Links for Additional Info:
15-50 Are We Obsessed With The Future?
Gary Price: This holiday season, there are more gadgets, apps and high-level technology for sale than ever before. Marketers want you to be on “the cutting edge” of everything from Ultra-HD TV’s, to phones that have more bells and whistles than anyone really needs, to cars that park themselves, and let you listen to music and podcasts from around the world! And even after holiday gift giving is over, we’ll be hearing commercials about the NEXT big thing. Are we obsessed with the future? Are we just too concerned about being on the cutting edge of…whatever? Hal Niedzviecki thinks so. He’s the author of the book Trees on Mars: Our obsession with the future…
Hal Niedzviecki: I have nothing against the future. What I object to is this idea that in our society today, right now, we are giving people the task of owning the future or getting to the future first, innovating the future, disrupting the present for the sake of inventing the new future. And this is the rhetoric that’s going around right now and it’s, in fact, very damaging to the present which ultimately I think is going to lead us to a far worse future than we would otherwise have.

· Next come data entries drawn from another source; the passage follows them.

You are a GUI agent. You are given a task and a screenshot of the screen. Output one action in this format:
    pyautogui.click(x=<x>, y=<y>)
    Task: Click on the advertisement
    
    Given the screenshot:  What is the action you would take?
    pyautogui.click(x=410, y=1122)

Price: Niedzviecki says that not everyone is enamored of the future or even has time to consider it, what with the problems and hardships they face here, in the present…
Niedzviecki: We have this incredible rhetoric in our society today about seizing the future and how we’re on the cusp of this amazing future and more and more people are struggling to make do to see that bright new horizon in the midst of a mountain of debt and precarious labor and everything else. So this is part of my analysis of this trend, you know, we’re telling people in education, government is embracing this, corporations are certainly embracing this led by the biggest corporations in the world which are now our technology corporations. All these entities are telling us to go and seize the future and become change agents when practically we really don’t have the resources to do that, we’re not empowered to do that outside of the rhetoric and it’s kind of driving us into a very anxious, dark place.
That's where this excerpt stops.